Une des raisons fondamentales pour lesquelles la bureaucratie ne pouvait pas admettre un contrôle démocratique de la population sur la production, c'est qu'elle voulait dissimuler ses propres prélèvements. Les dirigeants de l'Union soviétique, représentant les couches supérieures de la bureaucratie, pouvaient d'autant plus être négligents vis-à-vis de la consommation des masses populaires que leurs propres besoins, y compris d'articles de luxe, étaient assurés par l'intermédiaire du réseau de magasins spéciaux alimentés au besoin par les importations.
Mais ces méthodes n'étaient pas inhérentes à la planification. Et ces prélèvements honteux de la bureaucratie, que représentaient-ils à côté des prélèvements assumés au grand jour, à côté des dépenses de luxe les plus extravagantes et à côté du train de vie des milliardaires de la bourgeoisie ? Et pour douloureuse qu'ait été la gabegie bureaucratique pour l'économie soviétique, son coût social était sans comparaison avec ce que coûtent à la société l'immense gâchis de la course au profit, des rivalités économiques, la financiarisation de l'économie, le chômage de masse, sans même parler des crises.
Il faut aussi ajouter que, pour négligés qu'aient été les besoins des classes laborieuses, le progrès de leur niveau de vie n'était certainement pas inférieur à celui des masses populaires de pays au degré de développement comparable. Et, même sous l'angle de la consommation de masse, l'Union soviétique des années 1930 puis des années 1950 et 1960, ne pâtirait pas de la comparaison avec d'autres pays comme le Brésil ou l'Inde. Et ce d'autant plus si l'on tient compte non seulement des salaires individuels mais surtout aussi de l'accès à la santé, à l'alphabétisation, à la scolarisation y compris jusqu'au niveau universitaire.
Alors oui, malgré toutes les conséquences néfastes de l'isolement économique, malgré le parasitisme de la bureaucratie, l'économie soviétique, basée sur la propriété étatique et la planification, a progressé plus fortement pendant un bon demi-siècle que n'importe lequel des pays bourgeois.

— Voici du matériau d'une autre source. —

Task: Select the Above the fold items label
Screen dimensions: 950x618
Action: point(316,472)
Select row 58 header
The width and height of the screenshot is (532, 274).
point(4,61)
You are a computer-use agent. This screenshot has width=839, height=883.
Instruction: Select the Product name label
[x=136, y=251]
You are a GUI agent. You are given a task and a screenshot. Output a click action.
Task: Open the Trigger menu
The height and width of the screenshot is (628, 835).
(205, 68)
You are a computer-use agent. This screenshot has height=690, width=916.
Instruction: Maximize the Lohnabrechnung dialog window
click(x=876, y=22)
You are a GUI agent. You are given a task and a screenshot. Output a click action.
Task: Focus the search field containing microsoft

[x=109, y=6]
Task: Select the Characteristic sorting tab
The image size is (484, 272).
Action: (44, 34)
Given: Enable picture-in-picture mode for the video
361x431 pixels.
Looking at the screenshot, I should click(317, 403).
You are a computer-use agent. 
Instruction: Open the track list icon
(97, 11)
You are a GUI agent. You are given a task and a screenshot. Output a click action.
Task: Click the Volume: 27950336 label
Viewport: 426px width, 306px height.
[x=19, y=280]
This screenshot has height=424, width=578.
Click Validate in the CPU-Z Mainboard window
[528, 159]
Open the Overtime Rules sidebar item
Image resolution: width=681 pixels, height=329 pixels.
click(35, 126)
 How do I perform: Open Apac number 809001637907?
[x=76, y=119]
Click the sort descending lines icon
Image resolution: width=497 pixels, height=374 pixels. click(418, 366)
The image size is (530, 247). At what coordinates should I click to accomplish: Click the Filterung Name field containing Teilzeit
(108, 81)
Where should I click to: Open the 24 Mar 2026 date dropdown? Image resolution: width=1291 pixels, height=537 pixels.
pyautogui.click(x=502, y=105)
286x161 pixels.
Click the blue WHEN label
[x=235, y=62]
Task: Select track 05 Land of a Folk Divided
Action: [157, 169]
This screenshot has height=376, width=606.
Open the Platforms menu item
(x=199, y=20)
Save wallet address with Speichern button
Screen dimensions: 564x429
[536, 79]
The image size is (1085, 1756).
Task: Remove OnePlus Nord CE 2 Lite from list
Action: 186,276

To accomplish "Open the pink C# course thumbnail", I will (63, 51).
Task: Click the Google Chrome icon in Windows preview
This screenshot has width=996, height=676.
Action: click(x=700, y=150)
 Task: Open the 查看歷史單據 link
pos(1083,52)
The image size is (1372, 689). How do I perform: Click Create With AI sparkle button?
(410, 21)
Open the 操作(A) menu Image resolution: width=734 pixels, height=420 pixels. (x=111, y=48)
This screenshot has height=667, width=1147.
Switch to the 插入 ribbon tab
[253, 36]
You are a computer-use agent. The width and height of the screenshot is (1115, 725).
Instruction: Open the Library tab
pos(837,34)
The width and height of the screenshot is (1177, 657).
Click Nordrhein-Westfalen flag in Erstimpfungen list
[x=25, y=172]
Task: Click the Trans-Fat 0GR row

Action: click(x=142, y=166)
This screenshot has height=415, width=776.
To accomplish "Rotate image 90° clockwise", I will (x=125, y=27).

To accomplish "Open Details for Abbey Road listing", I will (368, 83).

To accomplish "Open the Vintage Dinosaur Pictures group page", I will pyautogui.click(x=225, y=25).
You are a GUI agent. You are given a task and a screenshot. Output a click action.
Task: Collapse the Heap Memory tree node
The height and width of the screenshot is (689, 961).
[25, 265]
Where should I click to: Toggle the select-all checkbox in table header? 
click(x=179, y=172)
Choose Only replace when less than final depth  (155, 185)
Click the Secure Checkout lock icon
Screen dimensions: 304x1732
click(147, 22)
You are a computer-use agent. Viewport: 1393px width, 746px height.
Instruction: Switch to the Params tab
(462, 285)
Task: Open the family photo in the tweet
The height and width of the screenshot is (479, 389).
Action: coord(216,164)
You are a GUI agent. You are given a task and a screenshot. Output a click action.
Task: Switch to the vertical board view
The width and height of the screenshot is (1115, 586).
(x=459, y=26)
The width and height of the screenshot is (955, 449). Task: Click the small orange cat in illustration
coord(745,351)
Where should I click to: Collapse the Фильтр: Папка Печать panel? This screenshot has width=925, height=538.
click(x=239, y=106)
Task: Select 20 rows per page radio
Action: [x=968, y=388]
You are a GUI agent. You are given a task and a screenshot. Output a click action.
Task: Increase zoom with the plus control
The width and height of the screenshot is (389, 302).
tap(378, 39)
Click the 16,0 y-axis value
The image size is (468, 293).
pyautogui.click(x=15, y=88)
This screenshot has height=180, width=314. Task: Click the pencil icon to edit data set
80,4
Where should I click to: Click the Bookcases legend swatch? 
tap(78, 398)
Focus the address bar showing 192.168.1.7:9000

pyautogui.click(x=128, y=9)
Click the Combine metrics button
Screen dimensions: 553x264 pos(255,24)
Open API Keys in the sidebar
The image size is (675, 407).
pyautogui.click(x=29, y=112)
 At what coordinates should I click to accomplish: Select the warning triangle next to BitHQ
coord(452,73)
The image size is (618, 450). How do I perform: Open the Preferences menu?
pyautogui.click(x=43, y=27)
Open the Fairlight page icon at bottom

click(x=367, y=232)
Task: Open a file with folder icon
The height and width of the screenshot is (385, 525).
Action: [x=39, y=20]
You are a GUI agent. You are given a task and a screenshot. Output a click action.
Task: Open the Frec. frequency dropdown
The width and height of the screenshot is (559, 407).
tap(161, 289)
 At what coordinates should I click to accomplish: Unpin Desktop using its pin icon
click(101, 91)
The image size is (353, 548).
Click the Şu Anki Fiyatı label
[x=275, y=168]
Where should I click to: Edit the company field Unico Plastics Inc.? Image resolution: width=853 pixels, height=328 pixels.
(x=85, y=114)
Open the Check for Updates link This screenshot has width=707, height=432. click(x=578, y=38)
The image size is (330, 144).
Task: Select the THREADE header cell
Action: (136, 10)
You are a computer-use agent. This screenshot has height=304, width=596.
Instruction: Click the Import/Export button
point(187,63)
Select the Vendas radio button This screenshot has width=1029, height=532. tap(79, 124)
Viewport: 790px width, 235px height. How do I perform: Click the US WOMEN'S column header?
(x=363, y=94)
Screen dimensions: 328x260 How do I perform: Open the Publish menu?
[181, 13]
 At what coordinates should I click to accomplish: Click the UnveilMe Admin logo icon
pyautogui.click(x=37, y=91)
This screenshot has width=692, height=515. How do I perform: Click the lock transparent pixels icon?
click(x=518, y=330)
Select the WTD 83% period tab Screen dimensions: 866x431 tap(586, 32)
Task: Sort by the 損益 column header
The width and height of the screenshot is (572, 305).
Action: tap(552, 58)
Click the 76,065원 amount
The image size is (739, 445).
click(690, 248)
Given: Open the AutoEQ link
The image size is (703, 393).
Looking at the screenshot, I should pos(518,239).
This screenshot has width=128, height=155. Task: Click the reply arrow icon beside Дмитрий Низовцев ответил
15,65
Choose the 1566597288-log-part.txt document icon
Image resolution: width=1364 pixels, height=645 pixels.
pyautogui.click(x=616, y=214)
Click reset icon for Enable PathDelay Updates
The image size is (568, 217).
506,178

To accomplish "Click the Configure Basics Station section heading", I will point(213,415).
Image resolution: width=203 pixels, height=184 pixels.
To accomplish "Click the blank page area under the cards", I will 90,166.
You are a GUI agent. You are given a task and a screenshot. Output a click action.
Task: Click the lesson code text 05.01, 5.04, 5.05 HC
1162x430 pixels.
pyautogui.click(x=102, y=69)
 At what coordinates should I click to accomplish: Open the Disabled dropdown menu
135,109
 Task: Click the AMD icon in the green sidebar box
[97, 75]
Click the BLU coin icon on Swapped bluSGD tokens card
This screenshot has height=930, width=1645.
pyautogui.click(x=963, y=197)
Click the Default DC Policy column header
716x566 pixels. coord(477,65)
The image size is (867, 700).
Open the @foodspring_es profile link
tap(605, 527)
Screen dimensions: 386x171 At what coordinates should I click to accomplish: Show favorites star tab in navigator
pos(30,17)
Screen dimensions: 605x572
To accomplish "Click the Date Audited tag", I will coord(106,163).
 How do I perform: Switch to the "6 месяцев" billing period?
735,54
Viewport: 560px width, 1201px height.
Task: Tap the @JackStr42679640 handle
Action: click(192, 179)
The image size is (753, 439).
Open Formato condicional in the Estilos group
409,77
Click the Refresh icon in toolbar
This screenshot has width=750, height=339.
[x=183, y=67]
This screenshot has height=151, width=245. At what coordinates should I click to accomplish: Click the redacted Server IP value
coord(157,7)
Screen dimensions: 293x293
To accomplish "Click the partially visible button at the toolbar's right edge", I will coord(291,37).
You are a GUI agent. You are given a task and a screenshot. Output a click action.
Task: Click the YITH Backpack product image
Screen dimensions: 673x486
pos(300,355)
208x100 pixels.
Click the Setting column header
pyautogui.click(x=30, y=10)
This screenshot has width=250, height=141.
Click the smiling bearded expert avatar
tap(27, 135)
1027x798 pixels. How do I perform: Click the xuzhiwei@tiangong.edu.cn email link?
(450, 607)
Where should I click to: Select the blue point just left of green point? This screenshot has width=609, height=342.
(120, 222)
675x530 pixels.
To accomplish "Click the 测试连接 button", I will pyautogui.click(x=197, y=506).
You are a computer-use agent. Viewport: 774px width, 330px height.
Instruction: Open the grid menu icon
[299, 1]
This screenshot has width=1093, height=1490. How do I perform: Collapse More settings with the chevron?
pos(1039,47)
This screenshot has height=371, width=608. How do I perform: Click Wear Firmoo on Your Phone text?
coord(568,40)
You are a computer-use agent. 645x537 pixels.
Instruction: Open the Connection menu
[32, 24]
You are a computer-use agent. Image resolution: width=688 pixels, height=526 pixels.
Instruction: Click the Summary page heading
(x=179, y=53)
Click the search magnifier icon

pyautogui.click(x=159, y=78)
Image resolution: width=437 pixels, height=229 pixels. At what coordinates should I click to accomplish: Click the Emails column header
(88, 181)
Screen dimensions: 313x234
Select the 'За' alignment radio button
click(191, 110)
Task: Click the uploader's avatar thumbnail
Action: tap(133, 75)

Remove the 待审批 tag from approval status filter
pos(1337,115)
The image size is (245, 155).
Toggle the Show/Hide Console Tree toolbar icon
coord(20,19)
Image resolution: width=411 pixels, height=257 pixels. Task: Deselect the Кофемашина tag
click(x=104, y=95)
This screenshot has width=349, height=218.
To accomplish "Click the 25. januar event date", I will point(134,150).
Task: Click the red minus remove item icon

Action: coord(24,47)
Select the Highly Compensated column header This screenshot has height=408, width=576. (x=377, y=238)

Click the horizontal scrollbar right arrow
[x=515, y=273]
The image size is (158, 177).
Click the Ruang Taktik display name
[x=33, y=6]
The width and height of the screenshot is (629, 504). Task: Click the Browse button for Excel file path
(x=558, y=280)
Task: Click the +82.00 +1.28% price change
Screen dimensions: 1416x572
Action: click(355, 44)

La preuve a été donnée qu'il était possible non seulement de faire fonctionner l'économie d'un grand pays en se passant complètement de la bourgeoisie mais encore de la développer sur cette base. Et la différence n'a pas été seulement dans le rythme de développement, mais aussi dans sa nature.
L'économie planifiée, même sous l'égide de la bureaucratie, avait pour objectif de réduire l'écart entre les régions développées et les régions les moins développées. La planification a fait surgir de nouvelles villes industrielles là où il n'y en avait pas avant et là où cela ne correspondait à aucune logique marchande.
Il n'y a eu que ce seul pays au monde où le prolétariat a tenté les méthodes économiques dont il est porteur, alors que le capitalisme fonctionne dans les quelque 200 pays enregistrés à l'ONU. La comparaison est probante entre cette seule et unique tentative prolétarienne et toute la variété de fonctionnements capitalistes.
Trotsky affirmait, dans la Révolution Trahie : « Si la révolution d'Octobre n'avait apporté que cette accélération d'allure, elle serait déjà justifiée du point de vue historique ... », quand bien même « le prolétariat russe a fait la révolution en vue de fins beaucoup plus élevées ».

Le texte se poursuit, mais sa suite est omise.